:: THE DATA ::

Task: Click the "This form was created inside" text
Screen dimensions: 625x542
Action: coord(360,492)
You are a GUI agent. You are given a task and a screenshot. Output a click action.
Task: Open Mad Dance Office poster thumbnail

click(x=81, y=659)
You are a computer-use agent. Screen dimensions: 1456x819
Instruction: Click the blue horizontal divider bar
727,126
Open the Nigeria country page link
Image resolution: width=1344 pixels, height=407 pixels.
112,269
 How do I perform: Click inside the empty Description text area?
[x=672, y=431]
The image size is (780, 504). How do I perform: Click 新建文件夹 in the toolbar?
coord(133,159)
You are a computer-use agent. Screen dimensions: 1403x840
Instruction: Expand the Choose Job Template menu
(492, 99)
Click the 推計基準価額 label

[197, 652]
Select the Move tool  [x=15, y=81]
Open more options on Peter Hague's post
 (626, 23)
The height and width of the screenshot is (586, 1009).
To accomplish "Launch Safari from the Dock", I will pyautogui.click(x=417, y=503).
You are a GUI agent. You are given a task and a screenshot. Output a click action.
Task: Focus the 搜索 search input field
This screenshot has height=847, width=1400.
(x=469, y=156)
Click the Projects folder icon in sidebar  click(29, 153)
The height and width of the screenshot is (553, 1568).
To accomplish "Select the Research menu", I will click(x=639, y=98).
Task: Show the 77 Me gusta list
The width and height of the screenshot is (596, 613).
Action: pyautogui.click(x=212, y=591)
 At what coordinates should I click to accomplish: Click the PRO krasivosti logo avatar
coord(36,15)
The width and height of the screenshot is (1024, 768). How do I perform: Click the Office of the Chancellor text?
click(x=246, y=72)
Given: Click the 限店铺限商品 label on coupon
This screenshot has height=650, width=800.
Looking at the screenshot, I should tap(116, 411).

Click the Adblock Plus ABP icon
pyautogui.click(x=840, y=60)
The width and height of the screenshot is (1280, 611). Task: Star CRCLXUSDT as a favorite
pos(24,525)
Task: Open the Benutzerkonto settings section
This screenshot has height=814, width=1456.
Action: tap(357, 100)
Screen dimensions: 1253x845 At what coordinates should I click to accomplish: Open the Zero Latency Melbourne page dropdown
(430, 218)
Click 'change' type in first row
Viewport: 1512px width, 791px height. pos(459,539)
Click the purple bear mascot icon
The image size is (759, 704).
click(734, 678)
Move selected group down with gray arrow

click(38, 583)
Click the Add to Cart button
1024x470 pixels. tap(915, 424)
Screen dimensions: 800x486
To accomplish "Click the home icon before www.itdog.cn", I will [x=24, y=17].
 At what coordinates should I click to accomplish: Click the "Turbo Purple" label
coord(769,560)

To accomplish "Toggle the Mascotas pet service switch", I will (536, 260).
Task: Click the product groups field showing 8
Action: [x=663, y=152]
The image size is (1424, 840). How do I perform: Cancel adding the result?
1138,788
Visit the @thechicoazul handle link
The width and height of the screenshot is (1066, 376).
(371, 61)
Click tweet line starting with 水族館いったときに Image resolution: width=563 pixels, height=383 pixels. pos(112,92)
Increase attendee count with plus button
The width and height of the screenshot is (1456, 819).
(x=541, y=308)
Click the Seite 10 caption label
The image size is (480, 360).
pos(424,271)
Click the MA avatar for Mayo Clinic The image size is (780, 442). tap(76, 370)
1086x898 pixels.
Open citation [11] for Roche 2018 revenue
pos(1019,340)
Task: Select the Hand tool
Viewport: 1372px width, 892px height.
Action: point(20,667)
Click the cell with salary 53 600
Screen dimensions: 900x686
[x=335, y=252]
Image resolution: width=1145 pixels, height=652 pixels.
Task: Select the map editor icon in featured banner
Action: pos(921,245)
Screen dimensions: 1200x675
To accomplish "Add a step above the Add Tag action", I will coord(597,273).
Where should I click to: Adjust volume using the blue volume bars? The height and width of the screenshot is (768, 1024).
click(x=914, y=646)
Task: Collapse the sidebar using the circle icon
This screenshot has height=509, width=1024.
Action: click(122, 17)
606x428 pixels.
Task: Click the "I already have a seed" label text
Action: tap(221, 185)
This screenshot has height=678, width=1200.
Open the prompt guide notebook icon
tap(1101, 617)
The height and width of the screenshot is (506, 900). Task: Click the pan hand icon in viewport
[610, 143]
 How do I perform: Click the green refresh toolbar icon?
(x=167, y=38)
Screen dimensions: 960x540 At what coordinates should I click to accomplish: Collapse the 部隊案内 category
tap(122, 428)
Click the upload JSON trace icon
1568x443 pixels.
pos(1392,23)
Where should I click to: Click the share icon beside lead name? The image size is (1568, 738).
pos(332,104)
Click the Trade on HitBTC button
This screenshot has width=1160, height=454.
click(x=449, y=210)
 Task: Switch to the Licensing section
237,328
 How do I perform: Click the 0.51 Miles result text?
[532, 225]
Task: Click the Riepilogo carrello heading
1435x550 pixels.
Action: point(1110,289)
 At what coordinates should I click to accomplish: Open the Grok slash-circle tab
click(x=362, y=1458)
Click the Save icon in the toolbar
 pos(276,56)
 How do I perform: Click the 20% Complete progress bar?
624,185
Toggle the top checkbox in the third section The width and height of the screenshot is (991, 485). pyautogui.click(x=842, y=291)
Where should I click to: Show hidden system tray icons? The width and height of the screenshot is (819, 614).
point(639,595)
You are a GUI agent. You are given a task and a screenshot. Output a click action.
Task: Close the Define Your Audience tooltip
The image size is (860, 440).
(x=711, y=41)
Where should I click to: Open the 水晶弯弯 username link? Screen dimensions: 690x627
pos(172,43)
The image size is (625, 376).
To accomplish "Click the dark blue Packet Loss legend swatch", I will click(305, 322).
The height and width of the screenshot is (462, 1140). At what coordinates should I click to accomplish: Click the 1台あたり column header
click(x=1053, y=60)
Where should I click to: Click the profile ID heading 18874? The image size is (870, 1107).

:::

• **TASK DIRECTIONS**
Show, from the material above, each line that includes the string "computer".

• **RESPONSE TO THIS EXERCISE**
You are a computer-use agent. Screen dimensions: 1456x819
You are a computer-use agent. Screen dimensions: 1403x840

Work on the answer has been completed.